#1: She recommended strength training as my number one priority, followed by cardio. I strength trained two to three times a week and did cardio two times a week (usually on the StairMaster). I absolutely agree here. So many of my clients get comfortable with cardio, going on long runs, hitting the elliptical for hours, etc. It’s not the type of stress your body requires to see a shift in muscle composition. Grab those weights girlfriend. Lift things!
#2: My trainer encouraged me to increase the weight I lifted almost every week, even just a smidge, like two pounds. Sure. Yes, keeping yourself challenged is the goal. However, I think nailing down your form with a weight you can manage comfortably for 12-15 reps is more important. So many clients and people I see at the gym start out with poor form. Engaging properly and feeling how the exercise works for you is essential.
#3: Working out is only part of the equation. Diet is even more important, my trainer told me. I had to break my sugar addiction. Full-on yes 100%. Sugar is the devil enemy. It stores more often than not. Think about where it’s coming from in your diet. Manage fruit intake to two servings a day, ditch the sugary alcoholic drinks, ease up on the flavored yogurt and out with the “protein” and “wellness” bars, which are essentially candy. Eat veggies. End of story.
#4: If unchecked, I will eat over 50 percent of my calories in carbs. But that wasn’t really working out for me. Though challenging, I reframed my meals, so they consisted of mostly protein and healthy fats. Yeah totally. When I have my new clients start logging their food, almost every-time they come in at least 25g under their recommended protein macro. The second – and I mean the second – they start eating an increased amount of quality proteins, they tell me they see results. Healthy fats are indeed essential in the breakdown of nutrients, so be sure you’re using EVOO, having avocados and nuts in moderation.
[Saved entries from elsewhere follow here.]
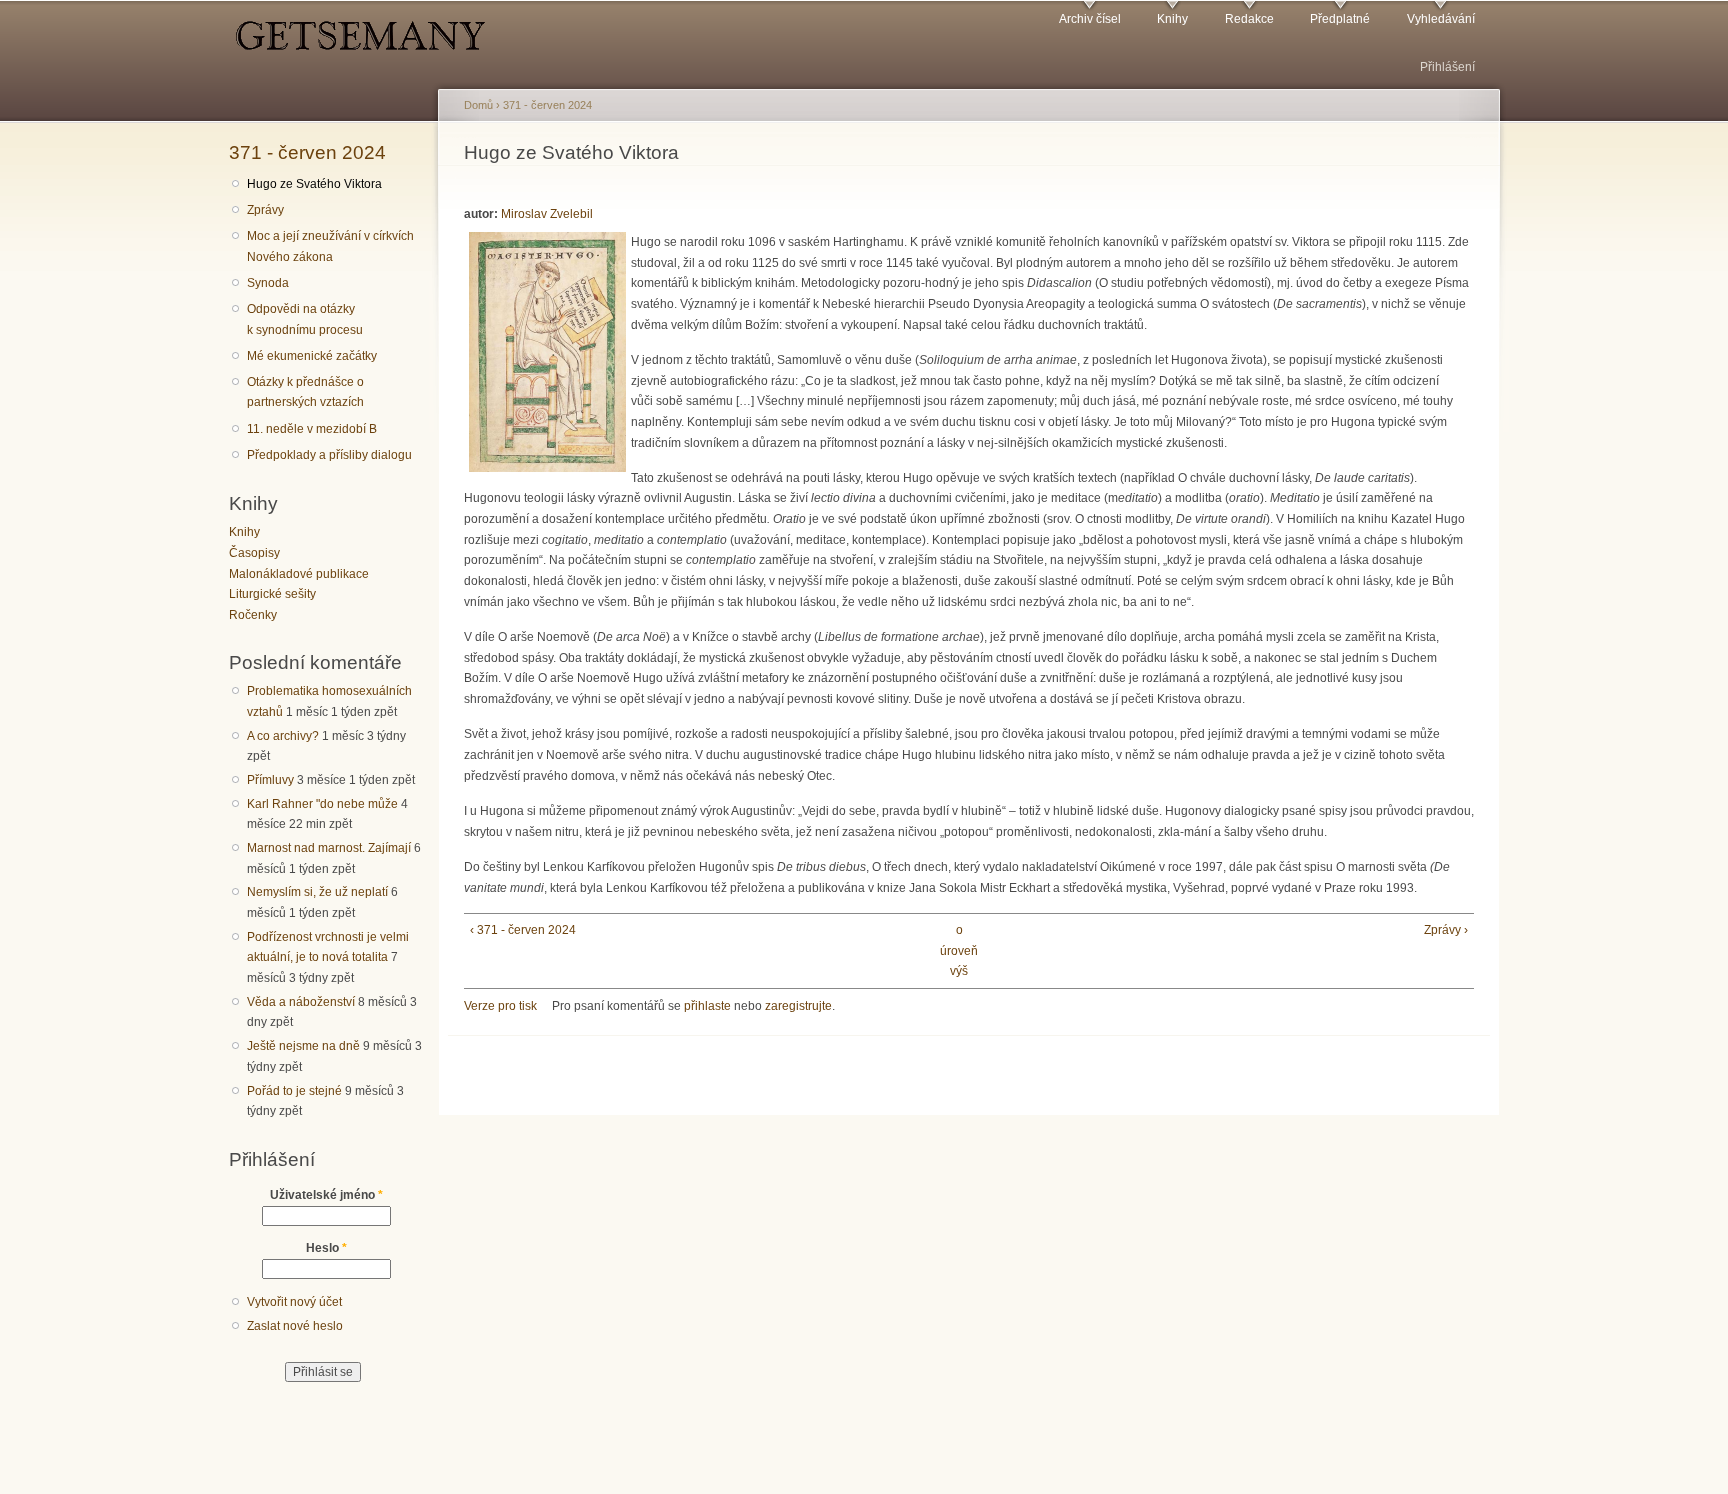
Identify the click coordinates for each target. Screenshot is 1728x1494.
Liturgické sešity (272, 594)
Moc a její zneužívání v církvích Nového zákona (330, 246)
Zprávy (265, 210)
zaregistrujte (798, 1006)
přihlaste (707, 1006)
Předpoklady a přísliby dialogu (329, 455)
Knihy (1172, 19)
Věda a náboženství (301, 1002)
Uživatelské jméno (326, 1195)
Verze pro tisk (500, 1006)
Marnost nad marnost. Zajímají (329, 848)
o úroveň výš (959, 950)
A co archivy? (283, 736)
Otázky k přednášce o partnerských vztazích (305, 392)
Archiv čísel (1090, 19)
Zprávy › (1446, 930)
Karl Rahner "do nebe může (322, 804)
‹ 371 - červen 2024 (523, 930)
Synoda (268, 283)
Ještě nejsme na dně (303, 1046)
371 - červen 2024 (307, 152)
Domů (478, 105)
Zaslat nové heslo (295, 1326)
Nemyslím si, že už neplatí (317, 892)
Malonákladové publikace (299, 574)
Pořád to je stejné (294, 1091)
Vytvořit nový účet (294, 1302)
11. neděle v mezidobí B (312, 429)
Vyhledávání (1441, 19)
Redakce (1249, 19)
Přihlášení (1447, 67)
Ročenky (253, 615)
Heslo (326, 1248)
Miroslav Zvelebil (547, 214)
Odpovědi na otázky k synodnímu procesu (305, 319)
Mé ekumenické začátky (312, 356)
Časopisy (254, 553)
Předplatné (1340, 19)
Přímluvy (270, 780)
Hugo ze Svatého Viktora (314, 184)
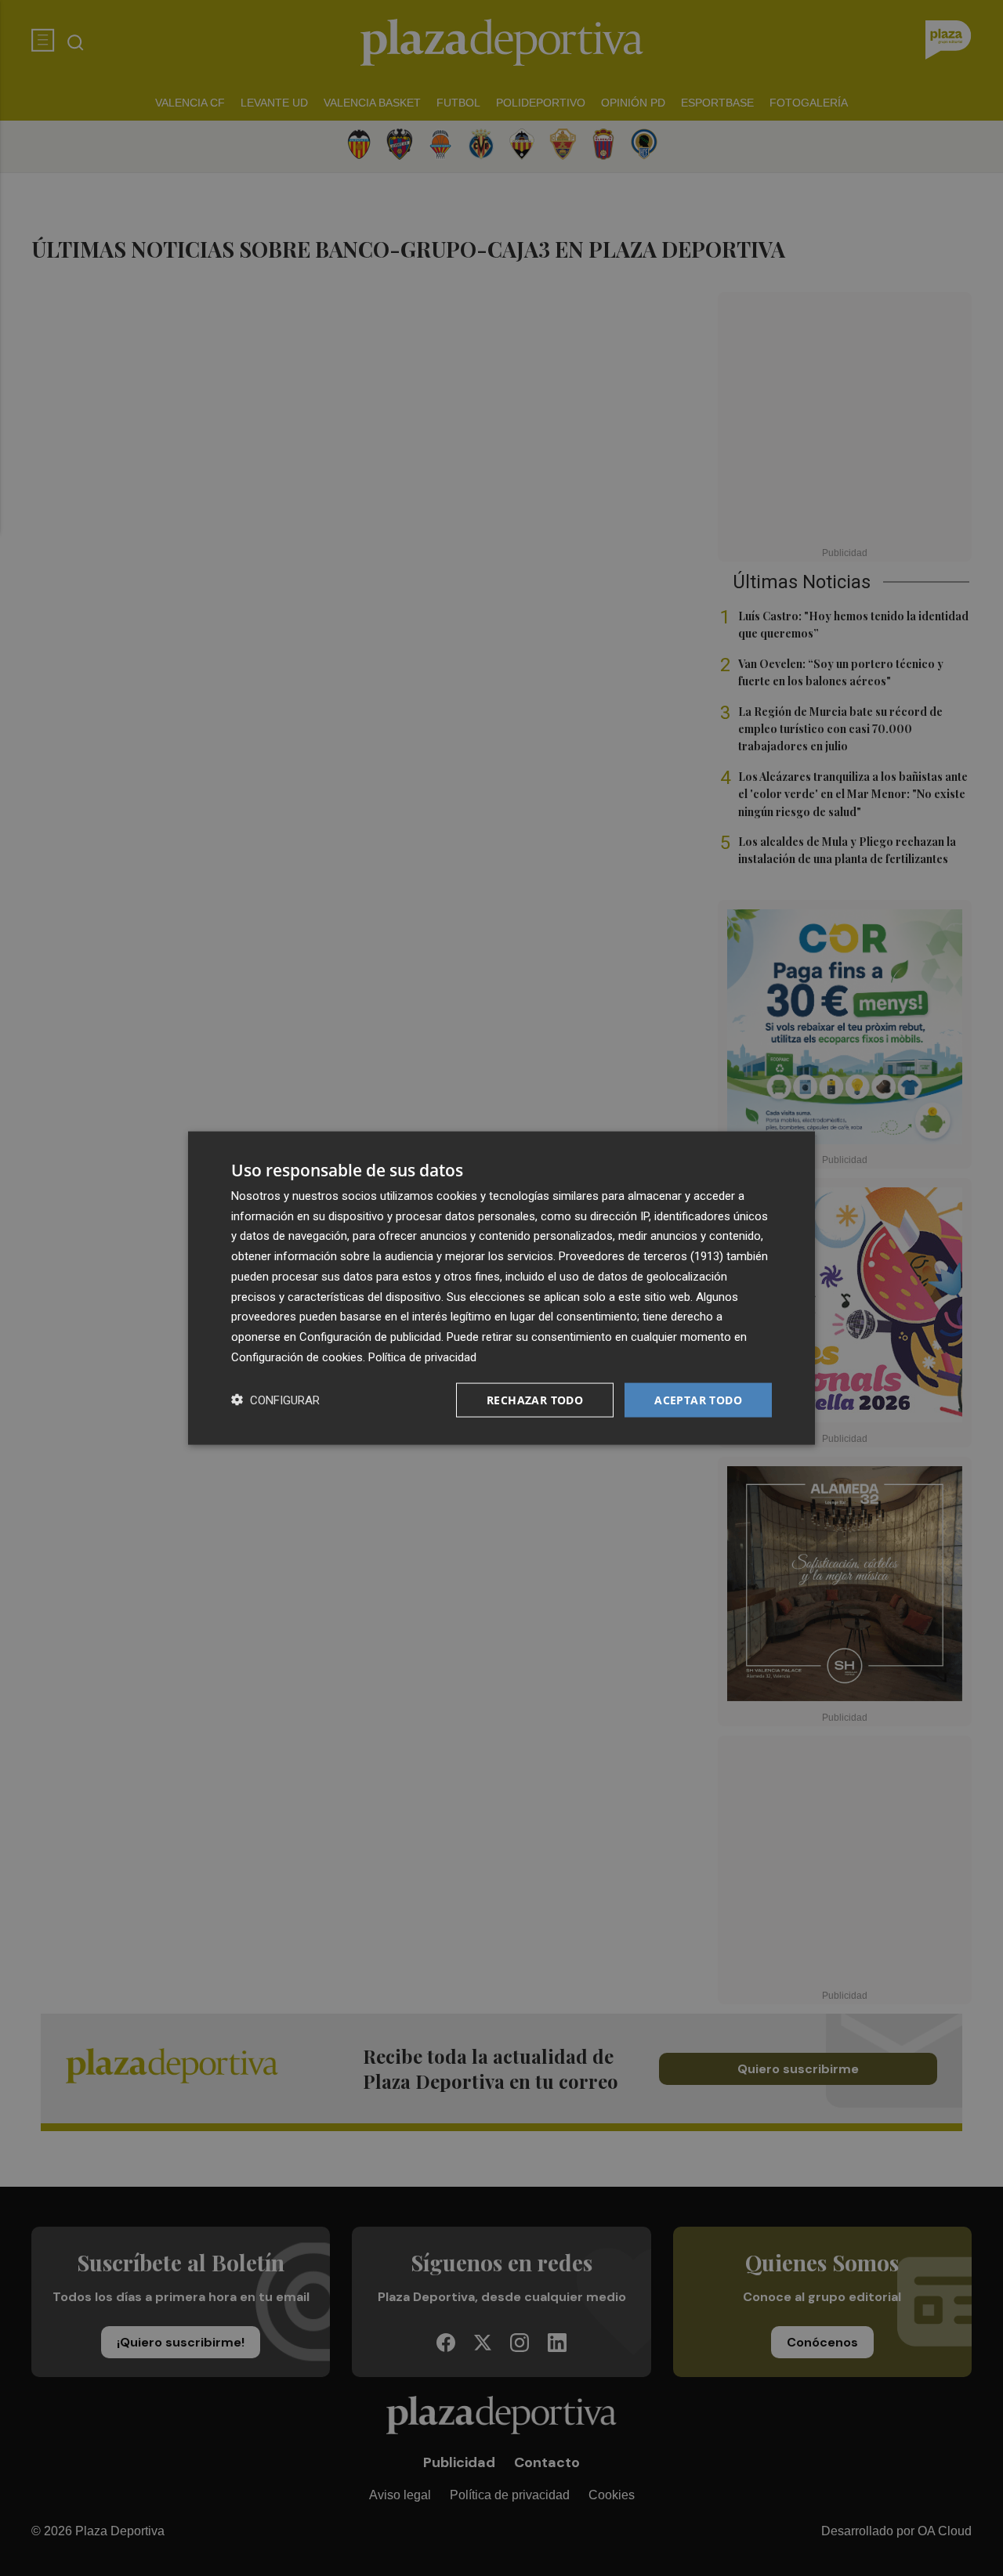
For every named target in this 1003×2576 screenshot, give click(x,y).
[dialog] (501, 1288)
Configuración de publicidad (370, 1337)
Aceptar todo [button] (698, 1399)
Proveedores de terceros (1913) (641, 1256)
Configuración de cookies (297, 1356)
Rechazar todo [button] (535, 1399)
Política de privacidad (422, 1356)
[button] (275, 1400)
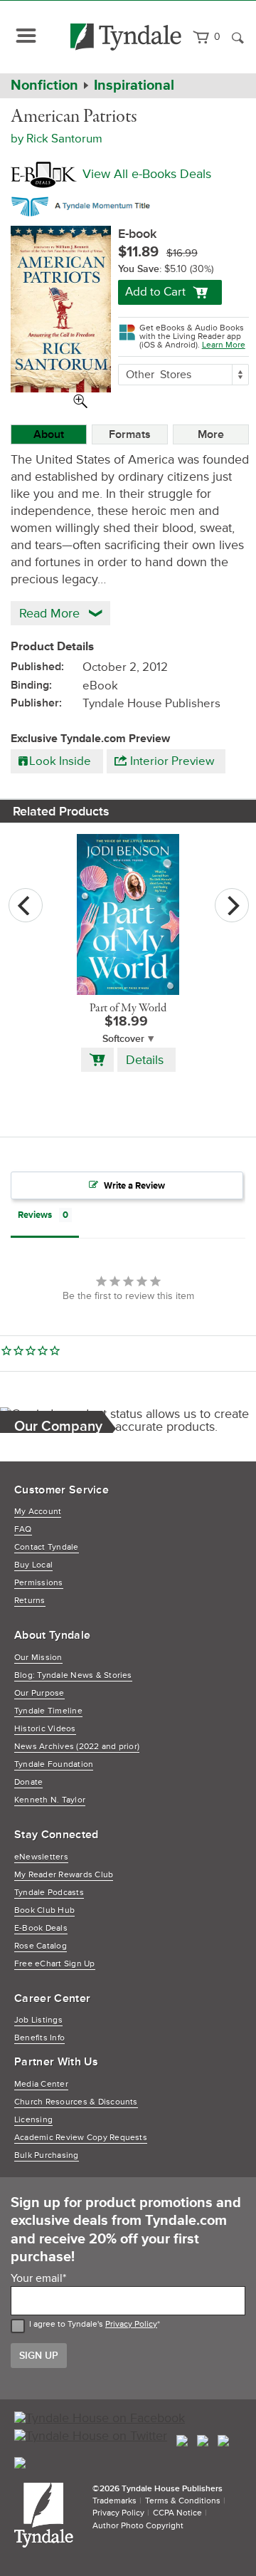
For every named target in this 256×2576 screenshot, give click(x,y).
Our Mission (38, 1657)
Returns (30, 1600)
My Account (37, 1511)
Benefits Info (39, 2038)
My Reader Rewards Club (63, 1875)
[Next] (232, 905)
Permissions (38, 1583)
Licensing (33, 2119)
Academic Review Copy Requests (80, 2137)
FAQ (23, 1529)
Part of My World (128, 1008)
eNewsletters (41, 1857)
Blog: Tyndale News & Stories (73, 1675)
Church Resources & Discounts (76, 2102)
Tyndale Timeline (48, 1711)
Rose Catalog (40, 1946)
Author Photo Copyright (137, 2525)
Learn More (223, 345)
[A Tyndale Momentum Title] (84, 204)
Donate (28, 1782)
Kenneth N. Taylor (49, 1800)
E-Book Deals (41, 1928)
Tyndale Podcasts (49, 1892)
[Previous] (26, 905)
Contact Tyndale (46, 1547)
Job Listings (38, 2020)
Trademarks (114, 2501)
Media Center (41, 2084)
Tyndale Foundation (53, 1764)
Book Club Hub (44, 1910)
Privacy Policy (131, 2324)
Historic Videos (45, 1729)
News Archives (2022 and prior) (76, 1746)
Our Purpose (39, 1693)
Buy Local (33, 1565)
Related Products (61, 811)
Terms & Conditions (182, 2501)
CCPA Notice (177, 2513)
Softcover (123, 1039)
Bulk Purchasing (46, 2155)
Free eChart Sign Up (54, 1964)
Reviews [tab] (35, 1215)
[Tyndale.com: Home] (126, 37)
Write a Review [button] (134, 1185)
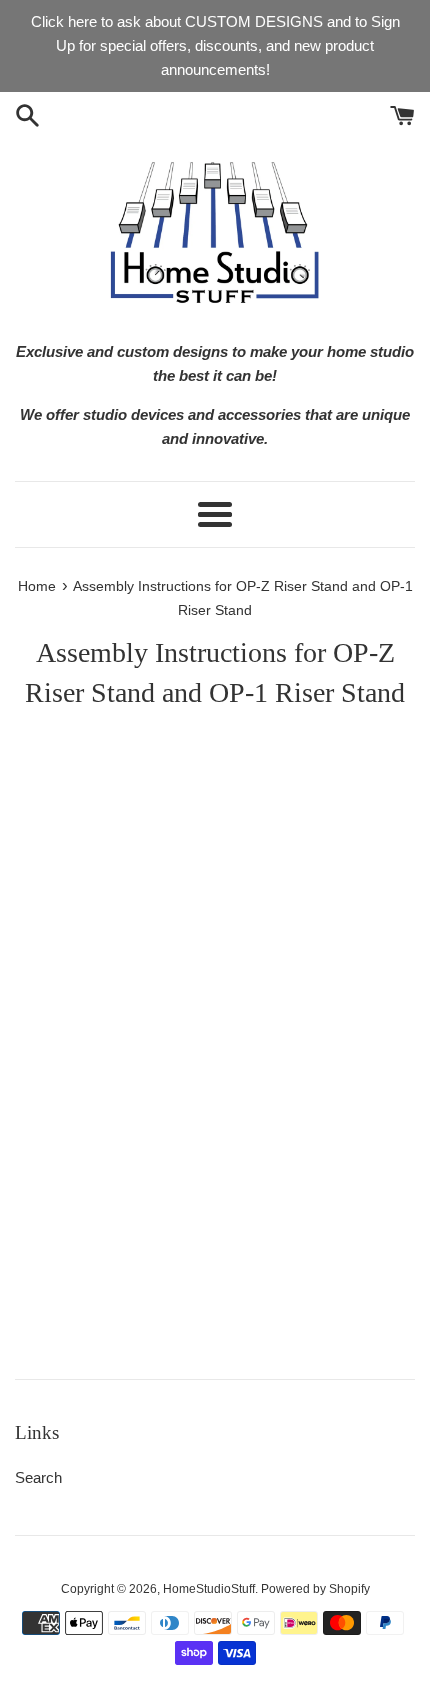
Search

#5:Though I am not 100 percent dry, I always seem to regret drinking the next day, so I’ve cut way back and reserve drinking for special occasions. Yeah, alcohol can lead to a lot more than just empty calories – it can set you back in your recovery, it can influence you to eat mindlessly and poorly, and it can deplete your nutrient levels. Stick to wine and limit to 2-3 glasses max, 1-2 nights a week. You’ll thank yourself in the end and so will your bank account.
#6: I lost 10 pounds just by scheduling my carbs around my workouts,” my friend told me. Inspired by that, I wanted to follow suit, and my trainer supported that mentality. Yes, I can agree with this. Although avoiding carbs isn’t the answer to weight loss and is a very annoying myth that I debunk every other week. Eat according to your lifestyle and level of output (your exertions i.e. walking miles a day vs. sitting). You need quality carbs to function as it’s an energy source. You need energy in and around your workouts, so definitely think about how this can work for you.
#7: Six out of seven days, I’d have an A+ diet, while on the seventh day, I might indulge in a slice of pizza or an IPA. I found letting loose (just a bit) and having a cheat day helped me stay on track and feel balanced. YES. This is what we call self-control and moderation. That is a learned behavior that happens over time. Do not expect this to happen overnight if you tend to struggle with obsessive behaviors. It’s 100% the goal – to be able to go anywhere to pick and choose the healthier option. But we are human. I’m not going to sit here and tell you that I’m never going to eat a piece of cake again in my life because I’d be lying. But I’m also not going to be eating that every month. I like wine, so I’m going to drink it, and I also like chips and salsa, so I’m going to eat it. Will I eat an entire bag? No. Will I eat and drink this stuff every day or even week? No. Moderation. It works. It’s real life.